Reporting, Analysis and Analytics

Expand all | Collapse all

Querying OpenTSDB for one metric across multiple devices

  • 1.  Querying OpenTSDB for one metric across multiple devices

    Posted 12 days ago
    Due to security requirements, we're forced to migrate from Zenoss 4 to Zenoss 6. Currently with Zenoss 4 we have a Graphite instance that reads the RRD files which is added as a datasource in Grafana to create dashboards. With Graphite I can create a wildcard query to pull in metrics from multiple devices into a single graph. However with OpenTSDB, I'm having trouble pulling in multiple devices with one query. According to the OpenTSDB documentation a query requires a start time, metric, and aggregation function. The metric needs to be the full name of the metric in the system. What I've noticed is that Zenoss 6 prepends the device id to the metric instead of using a tag.

■ Data shown:
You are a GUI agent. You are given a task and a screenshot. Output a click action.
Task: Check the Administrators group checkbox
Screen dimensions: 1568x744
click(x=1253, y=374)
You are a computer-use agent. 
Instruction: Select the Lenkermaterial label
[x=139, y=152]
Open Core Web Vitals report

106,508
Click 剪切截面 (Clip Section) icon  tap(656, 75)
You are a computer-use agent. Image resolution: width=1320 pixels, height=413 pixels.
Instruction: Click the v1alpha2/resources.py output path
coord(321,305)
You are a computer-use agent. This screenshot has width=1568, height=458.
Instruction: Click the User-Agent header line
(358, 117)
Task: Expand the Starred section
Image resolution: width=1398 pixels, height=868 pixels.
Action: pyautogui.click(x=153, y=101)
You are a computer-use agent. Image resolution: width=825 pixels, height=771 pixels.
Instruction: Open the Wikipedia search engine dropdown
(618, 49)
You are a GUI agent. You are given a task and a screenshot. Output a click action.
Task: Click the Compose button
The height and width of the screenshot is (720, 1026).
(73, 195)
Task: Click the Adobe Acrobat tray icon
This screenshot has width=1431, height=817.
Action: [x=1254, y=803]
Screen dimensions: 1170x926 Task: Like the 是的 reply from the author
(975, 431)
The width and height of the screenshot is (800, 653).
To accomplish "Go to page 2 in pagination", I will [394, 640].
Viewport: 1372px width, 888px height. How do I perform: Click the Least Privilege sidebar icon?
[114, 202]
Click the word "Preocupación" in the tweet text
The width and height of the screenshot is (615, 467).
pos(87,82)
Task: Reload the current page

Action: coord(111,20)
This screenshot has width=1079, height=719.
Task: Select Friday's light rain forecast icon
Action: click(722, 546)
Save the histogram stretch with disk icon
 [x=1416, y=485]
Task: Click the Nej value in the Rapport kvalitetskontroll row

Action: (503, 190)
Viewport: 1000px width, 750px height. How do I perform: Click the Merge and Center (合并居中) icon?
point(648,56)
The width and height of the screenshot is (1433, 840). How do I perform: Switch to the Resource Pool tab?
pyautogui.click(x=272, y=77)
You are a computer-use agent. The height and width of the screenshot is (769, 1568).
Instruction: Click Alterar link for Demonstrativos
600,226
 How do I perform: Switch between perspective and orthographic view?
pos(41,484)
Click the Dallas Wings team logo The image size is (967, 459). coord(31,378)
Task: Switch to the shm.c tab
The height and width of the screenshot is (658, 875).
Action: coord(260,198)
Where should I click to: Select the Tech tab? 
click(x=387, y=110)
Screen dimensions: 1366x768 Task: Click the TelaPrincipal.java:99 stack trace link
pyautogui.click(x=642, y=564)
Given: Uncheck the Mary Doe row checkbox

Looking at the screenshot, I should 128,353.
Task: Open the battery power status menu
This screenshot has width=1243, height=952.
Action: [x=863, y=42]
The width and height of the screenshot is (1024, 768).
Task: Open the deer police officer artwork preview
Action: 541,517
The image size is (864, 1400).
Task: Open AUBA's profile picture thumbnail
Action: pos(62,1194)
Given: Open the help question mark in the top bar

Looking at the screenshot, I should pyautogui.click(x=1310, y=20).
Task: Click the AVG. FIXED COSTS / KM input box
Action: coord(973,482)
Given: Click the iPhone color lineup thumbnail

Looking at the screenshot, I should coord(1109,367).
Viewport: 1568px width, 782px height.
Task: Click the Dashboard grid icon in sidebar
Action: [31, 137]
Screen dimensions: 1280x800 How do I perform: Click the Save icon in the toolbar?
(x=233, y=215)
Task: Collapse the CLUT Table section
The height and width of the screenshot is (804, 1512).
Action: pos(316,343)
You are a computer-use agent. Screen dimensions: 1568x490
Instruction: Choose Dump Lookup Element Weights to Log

■ Problems:
a. Say whether each statement below agrees with the forum post on querying OpenTSDB, answering yes or no and quoting the deciding words from the post. (i) With Graphite, a wildcard query can bring metrics from multiple devices into a single graph. (ii) According to the OpenTSDB documentation, a query requires a start time, a metric, and a tag. (iii) Zenoss 6 records the device id as a tag.
b. In one to three sentences, explain why the forum post on querying OpenTSDB says the move from Zenoss 4 to Zenoss 6 is being made.
c. According to the forum post on querying OpenTSDB, what files does the Graphite instance read in the Zenoss 4 setup?

■ Exercise results:
a.
(i) Yes: "With Graphite I can create a wildcard query to pull in metrics from multiple devices into a single graph."
(ii) No: "a query requires a start time, metric, and aggregation function."
(iii) No: "Zenoss 6 prepends the device id to the metric instead of using a tag."

b. Security requirements force the move from Zenoss 4 to Zenoss 6.

c. It reads the RRD files.